WHAT THIS TASK INVOLVES => Revise the records from the line that contains "Locate an element" through the end of the records, swapping "Image resolution" for "Screen size" and keeping everything else unchanged. Leave the pictures out of your answer.

Data listing
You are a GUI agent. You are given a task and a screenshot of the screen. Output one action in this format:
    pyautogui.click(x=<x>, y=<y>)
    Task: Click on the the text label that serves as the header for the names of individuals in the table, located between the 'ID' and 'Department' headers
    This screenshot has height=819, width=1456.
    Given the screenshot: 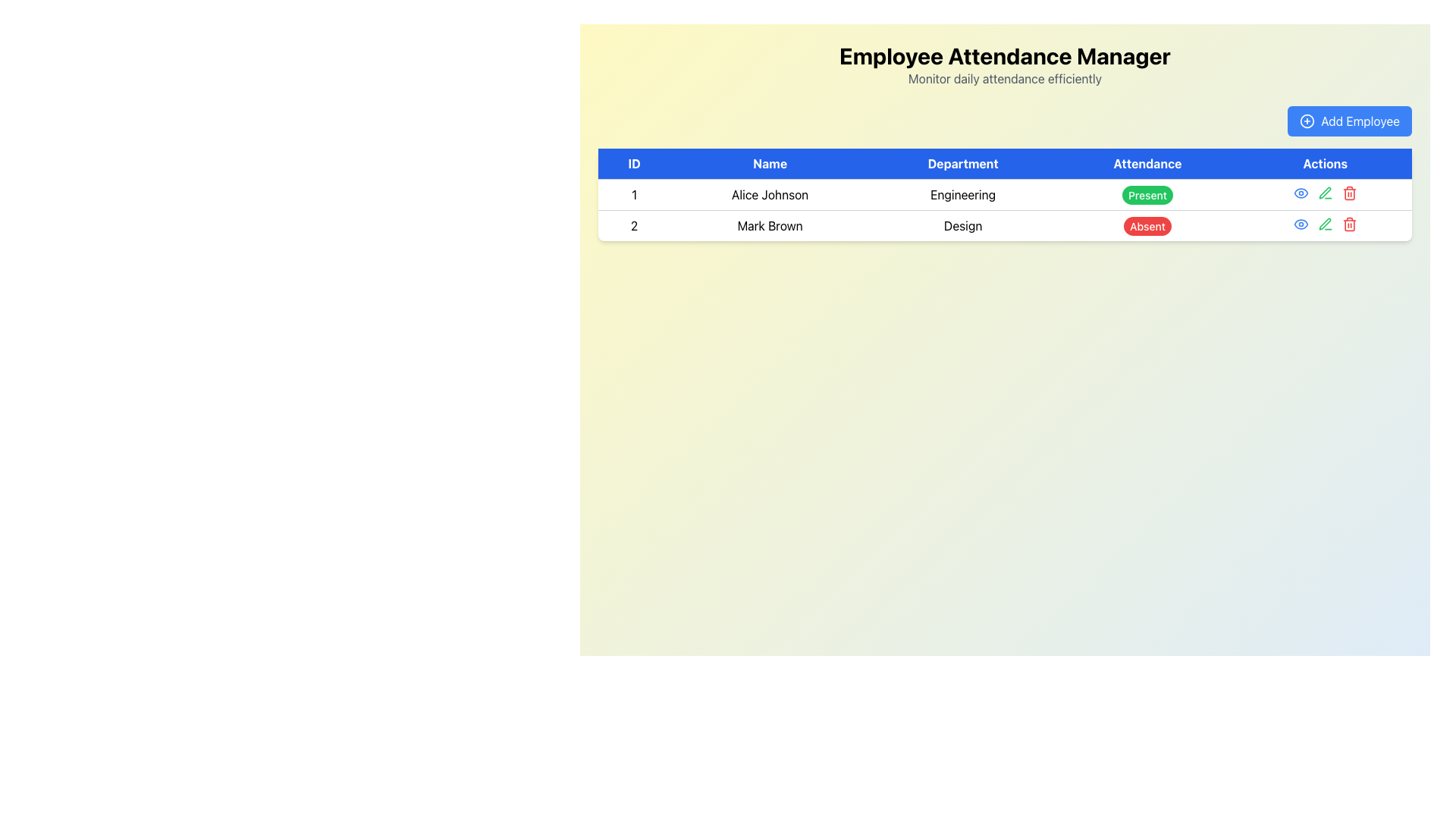 What is the action you would take?
    pyautogui.click(x=770, y=164)
    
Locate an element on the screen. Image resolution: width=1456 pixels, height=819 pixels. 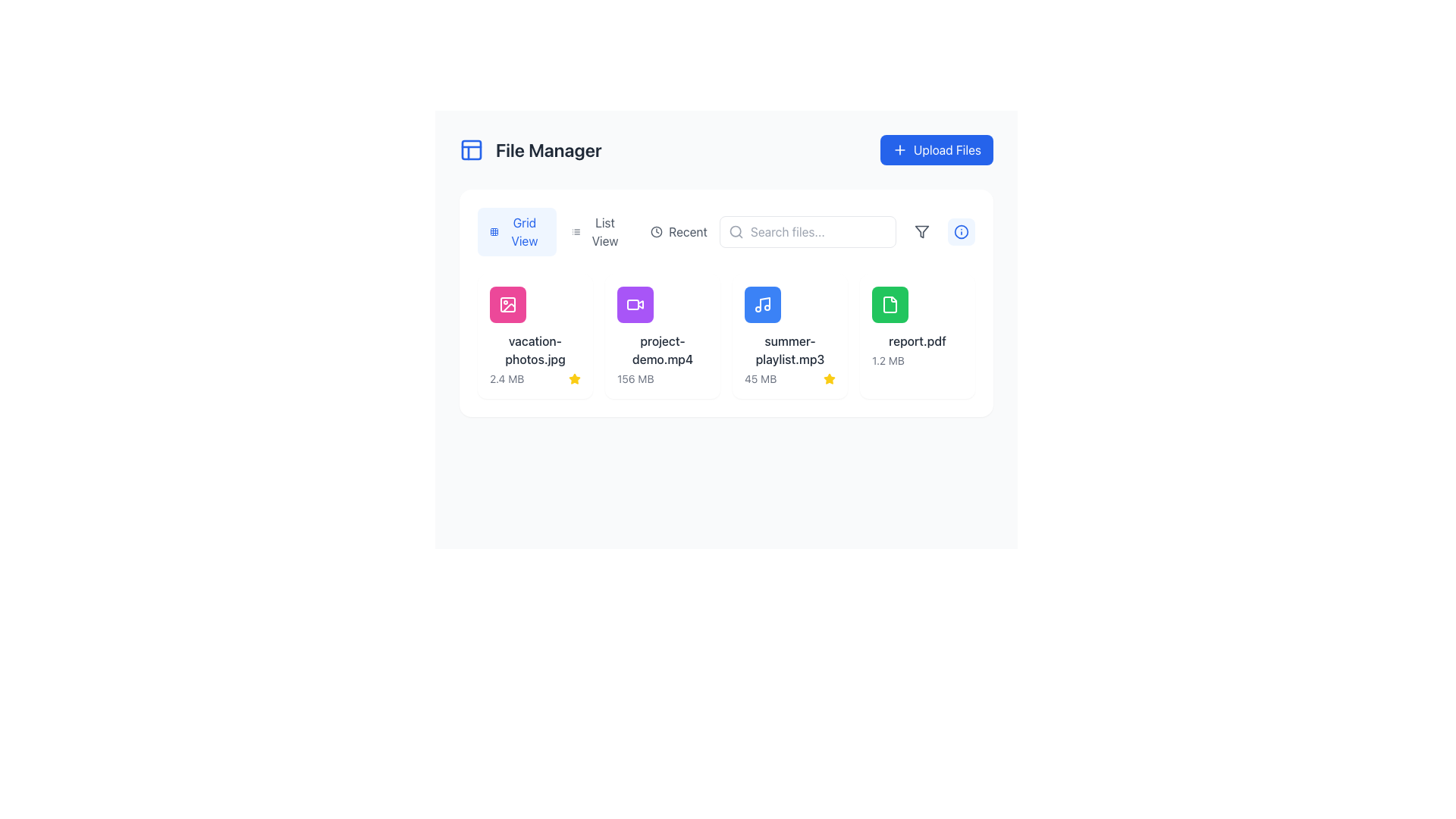
the photo image icon with a pink circular background is located at coordinates (508, 304).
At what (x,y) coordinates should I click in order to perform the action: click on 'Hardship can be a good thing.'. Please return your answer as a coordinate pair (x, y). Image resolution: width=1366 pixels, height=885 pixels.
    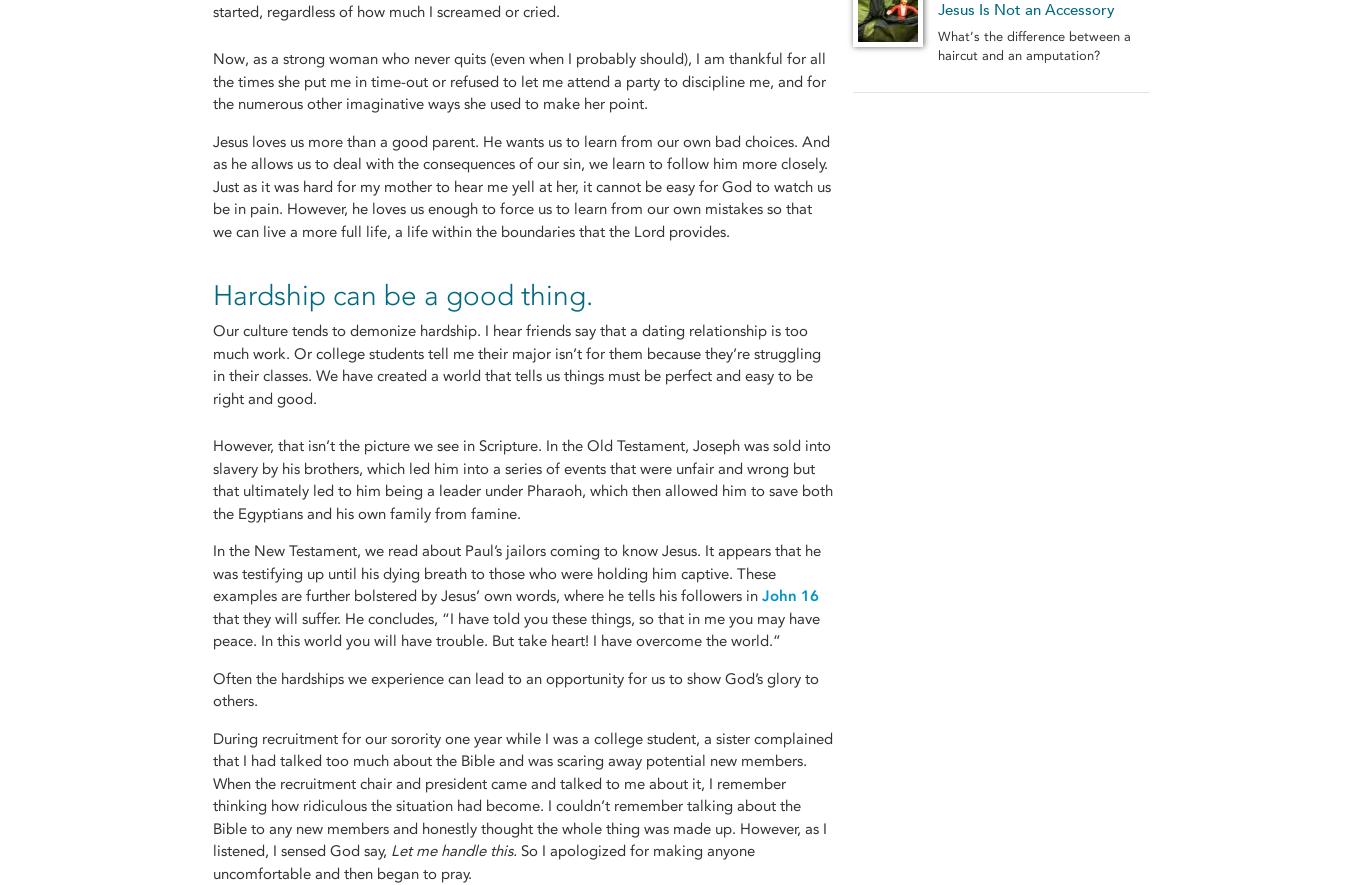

FINISHED EXERCISE =>
Locate an element on the screen. Screen size: width=1456 pixels, height=819 pixels. 
the photo image icon with a pink circular background is located at coordinates (508, 304).
At what (x,y) coordinates should I click in order to perform the action: click on 'Hardship can be a good thing.'. Please return your answer as a coordinate pair (x, y). Screen size: width=1366 pixels, height=885 pixels.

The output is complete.